Project #3
Assigned: March 10Due: March 31, 3:00pm
This project consists of the following three problems:
- (40 points) [OSCJ] project 3 on p. 310 (or exercises
6.30 and 6.31 on p. 271 of the 7th ed). In class we
presented an outline of a monitor solution to the dinning
philoshopers problem. This problem requires you to
implement that solution in Java using condition
variables. Start by creating 5 philosopher threads, each
identified by a number 0..4, which alternate between
thinking and eating. When a philosopher gets hungry, the
philosopher thread invokes the method pickupForks
(int id). When a philosopher finishes eating, the
philosopher calls the releaseForks (int id)
method. Therefore, your monitor must implement the
DiningServer interface. Your
implementation of this interface must follow the
outline of the monitor solution presented in class. Use
Java condition variables to synchronize the activity of
the philosophers and prevent deadlock.
Recall, the monitor solution presented in class does not prevent a philosopher from starving. For instance, philosopher 1 and 3 could alternate eating and thinking in such a way that philosopher 2 could never eat. Modify the solution presented in class so to prevent starvation as well. In summary, your monitor solution to this problem must follow the outline of the monitor solution presented in class, but must also prevent the possibility of deadlock and starvation.

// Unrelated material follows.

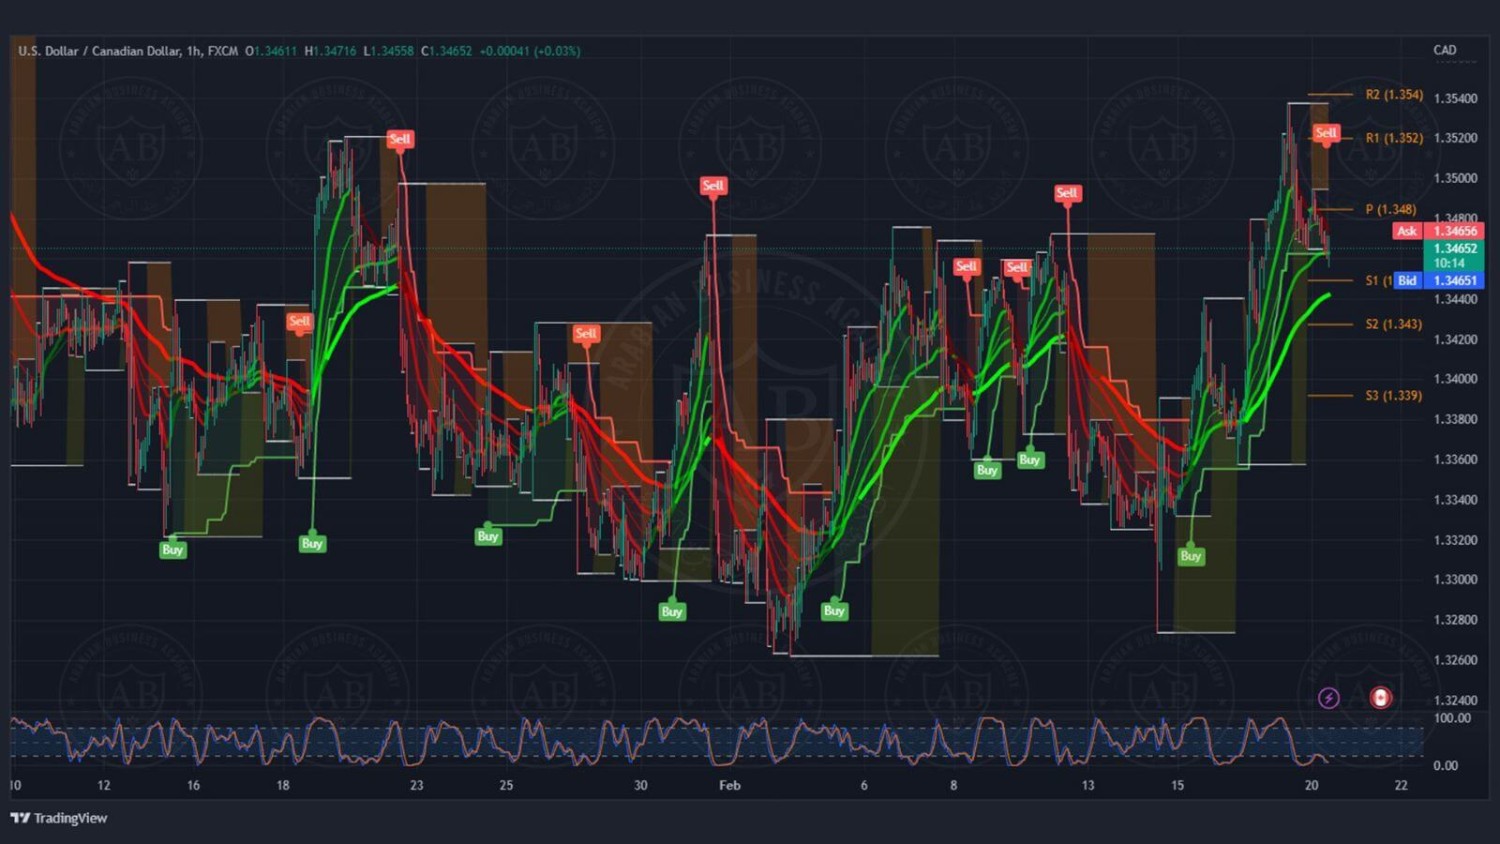Click the Feb label on the time axis
Screen dimensions: 1500x844
(x=730, y=785)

- (20 points) [OSCJ] exercise 6.41 on pp. 307-308 (or
exercise 6.25 on p. 268 of the 7th ed). A barrier
is a thread-synchronization mechanism which allows
several threads to run for a period but then forces all
threads to wait until all other threads have reached a
certain point. Once all threads have reached this point
(the barrier), they may all continue.
The following code segment establishes a barrier and creates ten threads which synchronize according to the barrier:
static final int NUM_WORKERS = 10; Barrier wall = new Barrier(NUM_WORKERS); for (int i=0; i < NUM_WORKERS; i++) { (new Thread (new Worker (i, wall))).start();Note that the barrier must be initialized to the number of threads to be synchronized and that each thread has a reference to the same barrier object wall.
Each Worker runs as follows:
// all threads have shared access to this barrier Barrier wall; // do some work for a while work(); // now wait for others barrier.waitForOthers(); // now do some more work work();
When a thread invokes the waitForOthers() method, it blocks until all threads have reached this method (the barrier). Once all threads have reached this method, they may all proceed with the remainder of their work.
Implement a Barrier class, using Java synchronization, which provides definitions for only a constructor and the waitForOthers() method. Your Barrier class must work with the Worker and Factory classes.
-
(40 points) Matrix multiplication is a textbook example
for concurrency. To multiply a M x K
matrix by a K x N matrix, start MN
concurrent threads which each compute one of the
MN entries in the resulting M x N
product matrix, since each of these computations is
independent of any other. The main thread waits for all
worker threads to complete before outputting the values
of the product matrix in some reasonable and readable
format.
Implement multi-threaded matrix multiplication, and use a Barrier object developed in the problem above to enable the main thread to wait for all others threads to finish. You may assume that each of the matrices to be multiplied will have no more than 10 rows or columns. To avoid input, you may also assume that the two matrices to be multiplied are hardcoded into the program as two-dimensional arrays:
double maxtrixA[][] = {{1.0, 0.0, 2.0}, {-1.0, 3.0, 1.0}}; double maxtrixA[][] = {{3.0, 1.0}, {2.0, 1.0}, {1.0, 0.0}};
How to submit
Note: All directory and filenames below are case-sensitive. You must use the directory and filenames exactly as shown below (i.e., all lower case).
Prepare your submission file as /home/<logname>/projects/p3/p3.tar. Only the file /home/<logname>/projects/p3/p3.tar will be electronically collected from your account on the deadline. Organize your source code to each problem in the directories DiningPhilosophersMonitor, Barrier, and MatrixMultiplication.
Failure to follow these submission requirements will result in a 10% penalty.
Evaluation
Ninety percent of your score will come from correctness and 10% of your score will come from following our programming style guide. Applicable submission penalties will then be applied.